In the midst of these extraordinary times, government advice is clear: you can exercise once per day and only with members of your household. Practically that means the Thames Path is closed to most as non-essential travel is prohibited. Only those fortunate to live close to the river will be able to visit.
There is little point in publishing news concerning events on and around the Thames Path. Nor are weather warnings, rail strikes or flood alerts of any use. Instead we intend to focus our articles on insights and information about the Thames Path.
We have, in the past, written such articles that you may be interested to see. These include:
Today we turn our attention to how clean the Thames really is.
How Clean is our Thames?
You can walk the Thames. But can you swim it? David Walliams did in 2011 when he swam from Lechlade to Westminster for Sport Relief. But, soon after setting off, he went down with “Thames tummy” leaving him with a high temperature.
The charity, London Waterkeeper, lobbies for action to keep London’s waters clean. They are calling for a swimmable Thames. As examples of other cities, they cite Munich’s River Isar, which is now clean enough to swim and play in, and Copenhagen which has had city beaches and harbour swimming baths for 17 years.
They also call for more transparency around the legal discharge of untreated sewage by the water companies.
The Thames is considered to be the cleanest river in the world that flows through a major city. The Thames is home to 125 species of fish and more than 400 invertebrates. This is in spite of the fact that raw sewage is routinely pumped into the river during heavy rains. The London sewage system is around 150 years old and was designed to mix surface rainwater with sewage. When the system overfills, excess sewage is therefore pumped into the Thames through 57 sewer overflows. An estimated 39 million tonnes of mixed sewage (raw and rainwater) is pumped into the river every year during adverse weather conditions. This information is not reported in real time, which is what London Waterkeeper is campaigning for.
A 16 mile super-sewer, The Thames Tideway Tunnel, is currently being constructed. There are 24 construction sites from Acton in West Lndon through to Beckton on the left bank past the Thames Barrier. You will pass some of the construction sites whilst walking the Thames Path where there are often diversions in place. The cost is an eye-watering £5bn and is due for delivery in 2024.
So, is the Thames clean enough to swim in? For much of it, we just don’t know. Although the Environment Agency monitors the quality of bathing waters, these are largely confined to beaches as the map here clearly shows.
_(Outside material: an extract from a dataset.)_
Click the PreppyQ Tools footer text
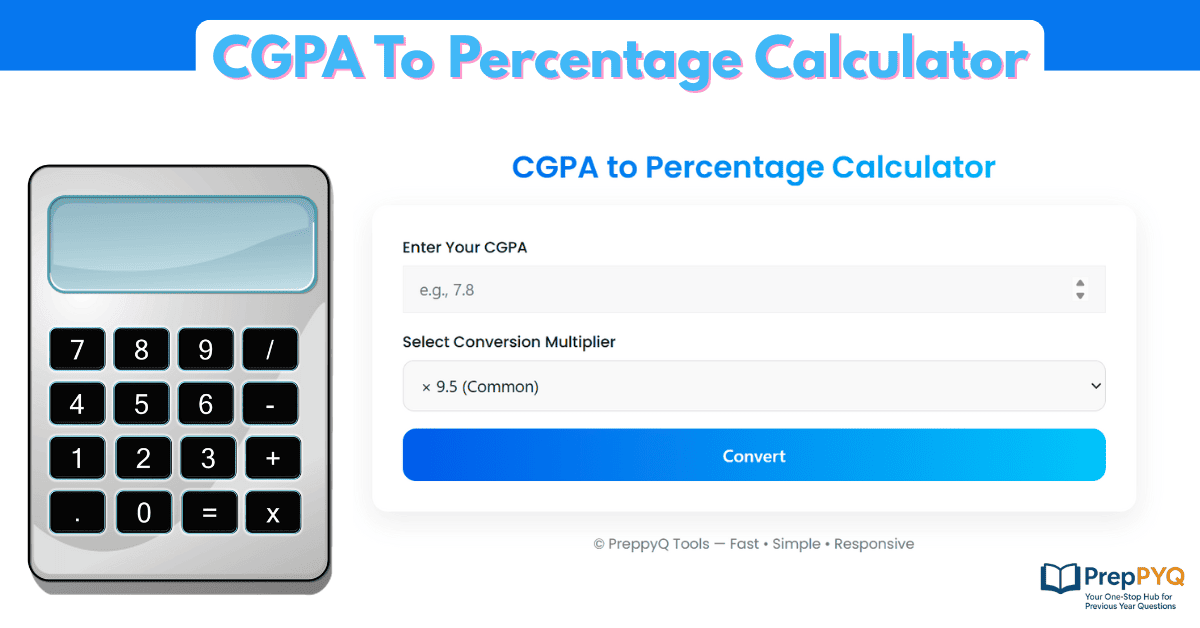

The only places that bathing water is tested close to the Thames Path is one of the lakes in the Cotswold Water Park (which the Path does not pass!) and the Serpentine Lake in Hyde Park, London.
Campaigners in Yorkshire have applied for the River Wharfe to be granted bathing water status, which will force Yorkshire Water and the Environment Agency to clean up the river, dramatically reduce or stop sewage discharges, and regularly monitor the water quality.
We should be proud of our river. But we can perhaps do better. Hopefully the Tideway Project will help.